To be done
Pull out every line from the rows below that contains the string "number".

Records from a data collection
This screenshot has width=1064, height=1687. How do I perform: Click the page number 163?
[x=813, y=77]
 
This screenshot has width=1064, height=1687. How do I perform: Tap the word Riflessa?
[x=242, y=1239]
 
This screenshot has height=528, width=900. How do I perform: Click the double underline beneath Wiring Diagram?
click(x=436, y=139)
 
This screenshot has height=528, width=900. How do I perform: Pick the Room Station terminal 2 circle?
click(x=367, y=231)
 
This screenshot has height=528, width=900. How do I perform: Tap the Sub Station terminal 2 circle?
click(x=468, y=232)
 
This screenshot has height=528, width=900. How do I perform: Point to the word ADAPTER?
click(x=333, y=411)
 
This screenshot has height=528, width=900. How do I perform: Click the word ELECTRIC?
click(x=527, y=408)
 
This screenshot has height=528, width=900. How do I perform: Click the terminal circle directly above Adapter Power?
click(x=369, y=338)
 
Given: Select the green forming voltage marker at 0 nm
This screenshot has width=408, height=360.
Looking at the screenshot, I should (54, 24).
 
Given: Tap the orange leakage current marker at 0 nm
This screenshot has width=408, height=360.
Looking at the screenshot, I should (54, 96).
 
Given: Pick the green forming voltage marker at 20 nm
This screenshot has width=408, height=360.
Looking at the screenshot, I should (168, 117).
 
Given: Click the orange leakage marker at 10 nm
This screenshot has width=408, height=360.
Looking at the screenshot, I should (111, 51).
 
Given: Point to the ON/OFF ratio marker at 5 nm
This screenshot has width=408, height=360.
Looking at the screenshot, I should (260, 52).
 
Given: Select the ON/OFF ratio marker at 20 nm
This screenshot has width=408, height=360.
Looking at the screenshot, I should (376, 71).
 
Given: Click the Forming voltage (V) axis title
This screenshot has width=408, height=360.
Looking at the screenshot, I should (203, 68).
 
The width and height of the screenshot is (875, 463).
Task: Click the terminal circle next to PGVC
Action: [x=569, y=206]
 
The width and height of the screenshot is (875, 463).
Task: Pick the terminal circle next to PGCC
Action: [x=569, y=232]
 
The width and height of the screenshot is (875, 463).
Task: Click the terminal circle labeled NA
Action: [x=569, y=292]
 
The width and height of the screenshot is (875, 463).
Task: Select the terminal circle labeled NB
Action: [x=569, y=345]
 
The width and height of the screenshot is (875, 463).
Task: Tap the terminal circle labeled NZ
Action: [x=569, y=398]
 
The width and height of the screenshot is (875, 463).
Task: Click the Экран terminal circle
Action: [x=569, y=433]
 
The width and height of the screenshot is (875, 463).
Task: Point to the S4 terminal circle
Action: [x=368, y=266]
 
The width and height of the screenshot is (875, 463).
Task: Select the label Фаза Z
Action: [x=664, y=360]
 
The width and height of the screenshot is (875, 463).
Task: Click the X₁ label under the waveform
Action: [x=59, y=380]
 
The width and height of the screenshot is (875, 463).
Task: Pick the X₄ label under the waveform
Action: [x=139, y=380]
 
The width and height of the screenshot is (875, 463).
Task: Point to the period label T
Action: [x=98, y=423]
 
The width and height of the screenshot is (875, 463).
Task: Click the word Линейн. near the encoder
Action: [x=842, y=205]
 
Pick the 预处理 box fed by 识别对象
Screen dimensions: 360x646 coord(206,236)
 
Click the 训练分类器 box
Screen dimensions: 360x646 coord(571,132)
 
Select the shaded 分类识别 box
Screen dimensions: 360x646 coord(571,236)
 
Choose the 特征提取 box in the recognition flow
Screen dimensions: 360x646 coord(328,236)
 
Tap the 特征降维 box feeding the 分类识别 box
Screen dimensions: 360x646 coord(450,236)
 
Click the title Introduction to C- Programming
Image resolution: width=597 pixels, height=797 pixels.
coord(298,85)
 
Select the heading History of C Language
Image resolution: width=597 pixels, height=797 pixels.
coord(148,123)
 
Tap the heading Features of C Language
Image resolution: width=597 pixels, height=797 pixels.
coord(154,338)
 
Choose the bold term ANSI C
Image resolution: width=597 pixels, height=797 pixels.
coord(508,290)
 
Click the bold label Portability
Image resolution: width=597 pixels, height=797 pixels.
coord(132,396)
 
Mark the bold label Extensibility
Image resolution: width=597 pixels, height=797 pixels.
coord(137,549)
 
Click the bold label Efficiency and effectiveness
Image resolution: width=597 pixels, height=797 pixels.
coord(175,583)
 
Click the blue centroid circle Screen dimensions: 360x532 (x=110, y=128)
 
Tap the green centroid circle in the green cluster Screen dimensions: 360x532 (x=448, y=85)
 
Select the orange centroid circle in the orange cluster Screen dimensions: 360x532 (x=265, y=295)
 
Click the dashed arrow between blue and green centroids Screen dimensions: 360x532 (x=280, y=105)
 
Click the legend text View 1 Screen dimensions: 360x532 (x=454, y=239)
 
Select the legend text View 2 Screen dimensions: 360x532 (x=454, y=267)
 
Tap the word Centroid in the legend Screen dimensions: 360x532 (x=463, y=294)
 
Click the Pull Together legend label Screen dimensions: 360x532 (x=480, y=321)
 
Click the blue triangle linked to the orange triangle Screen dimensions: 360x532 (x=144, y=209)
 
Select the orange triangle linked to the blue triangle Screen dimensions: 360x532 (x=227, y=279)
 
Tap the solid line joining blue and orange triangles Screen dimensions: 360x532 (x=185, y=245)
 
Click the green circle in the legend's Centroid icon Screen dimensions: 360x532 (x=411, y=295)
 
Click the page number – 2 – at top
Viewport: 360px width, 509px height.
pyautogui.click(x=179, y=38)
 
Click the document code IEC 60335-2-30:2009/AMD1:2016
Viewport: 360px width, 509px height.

Written answer
This screenshot has width=1064, height=1687. How do I perform: Click the page number 163?
Click the page number – 2 – at top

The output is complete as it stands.